02-04-2021 01:48 AM - last edited on 02-04-2021 09:07 AM by markwni
Hello,
I recently installed LabVIEW 2020 SP1, 32-bit, and while trying to run a program written in LabVIEW 2019, I get an error -4600 from a Search and Replace String call.
The error is thrown when the search start offset is negative and the search mode is set to regular expression. I am including an example below... This example does not throw an error in LV2019, but it does on LV2020.
Upon a quick search, I did not find anything in the release notes nor known issues indicating a change in functionality of the Search and Replace String function, other than improvements inserting with Quick Drop.
Is this reproducible and is it a bug?
(If you are wondering why did I wire a negative value, -1, to the search offset, it is because this is the offset past replacement of another Search and Replace String).
Thanks,
Sergio
02-04-2021 02:03 AM - edited 02-04-2021 02:08 AM
Hi Sergio,
in LV2011 and LV2017 (both 32bit) I don't get an error for your first test case (offset<0, RegEx)…
Maybe one more undocumented change in LV2020SP1?
Sergio, can you change the thread title to include "in LV2020SP1"?

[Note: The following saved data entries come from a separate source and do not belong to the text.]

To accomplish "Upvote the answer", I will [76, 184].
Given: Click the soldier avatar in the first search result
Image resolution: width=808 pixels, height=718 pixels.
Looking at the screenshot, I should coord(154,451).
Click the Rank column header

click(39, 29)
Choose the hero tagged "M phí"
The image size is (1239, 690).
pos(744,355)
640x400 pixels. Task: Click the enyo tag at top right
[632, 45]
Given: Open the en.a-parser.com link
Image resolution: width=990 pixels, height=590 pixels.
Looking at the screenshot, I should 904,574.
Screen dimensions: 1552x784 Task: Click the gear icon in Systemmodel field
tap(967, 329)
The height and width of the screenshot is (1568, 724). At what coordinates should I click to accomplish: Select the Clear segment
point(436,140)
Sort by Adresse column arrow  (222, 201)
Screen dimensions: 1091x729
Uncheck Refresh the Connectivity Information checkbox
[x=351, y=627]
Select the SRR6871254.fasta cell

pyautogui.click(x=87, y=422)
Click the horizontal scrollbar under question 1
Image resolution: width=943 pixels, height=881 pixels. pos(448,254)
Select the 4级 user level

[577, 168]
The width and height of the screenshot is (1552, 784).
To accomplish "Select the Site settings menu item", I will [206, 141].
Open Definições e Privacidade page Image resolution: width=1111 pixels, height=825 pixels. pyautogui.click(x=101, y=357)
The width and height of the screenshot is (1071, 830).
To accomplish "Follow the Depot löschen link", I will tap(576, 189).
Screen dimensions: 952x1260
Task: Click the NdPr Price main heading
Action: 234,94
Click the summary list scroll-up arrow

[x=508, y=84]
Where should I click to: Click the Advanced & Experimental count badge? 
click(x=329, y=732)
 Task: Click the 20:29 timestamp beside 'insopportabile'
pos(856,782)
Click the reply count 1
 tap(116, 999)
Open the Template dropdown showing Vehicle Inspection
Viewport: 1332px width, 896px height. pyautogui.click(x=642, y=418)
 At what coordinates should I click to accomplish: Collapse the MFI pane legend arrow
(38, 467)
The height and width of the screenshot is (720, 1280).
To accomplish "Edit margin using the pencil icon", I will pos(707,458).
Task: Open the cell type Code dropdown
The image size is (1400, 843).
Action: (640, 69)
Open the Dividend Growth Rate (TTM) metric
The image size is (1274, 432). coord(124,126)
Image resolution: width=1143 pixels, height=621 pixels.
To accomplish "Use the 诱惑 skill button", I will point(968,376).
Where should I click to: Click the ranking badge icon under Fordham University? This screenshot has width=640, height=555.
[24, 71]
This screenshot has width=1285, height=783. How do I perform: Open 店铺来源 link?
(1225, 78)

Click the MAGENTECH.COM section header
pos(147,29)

02-04-2021 07:09 AM - edited 02-04-2021 07:10 AM
LV 2020 SP1 = -4600 unknown error. My guess is that they decided that searching a string outside of its boundaries merits an error now. I wonder if this is because searching outside the boundaries of the string now returns a null character (or characters) which isn't allowed.
02-04-2021 08:17 AM
Thanks for the comments... so the behavior is different at least in 2011, 2017 and 2019, compared to 2020.
Hmm.. I don't see null characters at the output... despite the error, it simply returns the original string.
02-04-2021 09:02 AM
@SergioR wrote:
Thanks for the comments... so the behavior is different at least in 2011, 2017 and 2019, compared to 2020.
Hmm.. I don't see null characters at the output... despite the error, it simply returns the original string.
My guess is that you direct it to search for an offset that is negative, you are searching a part of memory that is not part of the string, itself, so maybe internally it returns a null or maybe since what is outside the memory allocated to the string is unknown, it now simply gives up returns an unhelpful error.
02-04-2021 09:04 AM
Oh, ok, yes... now I understand what you meant.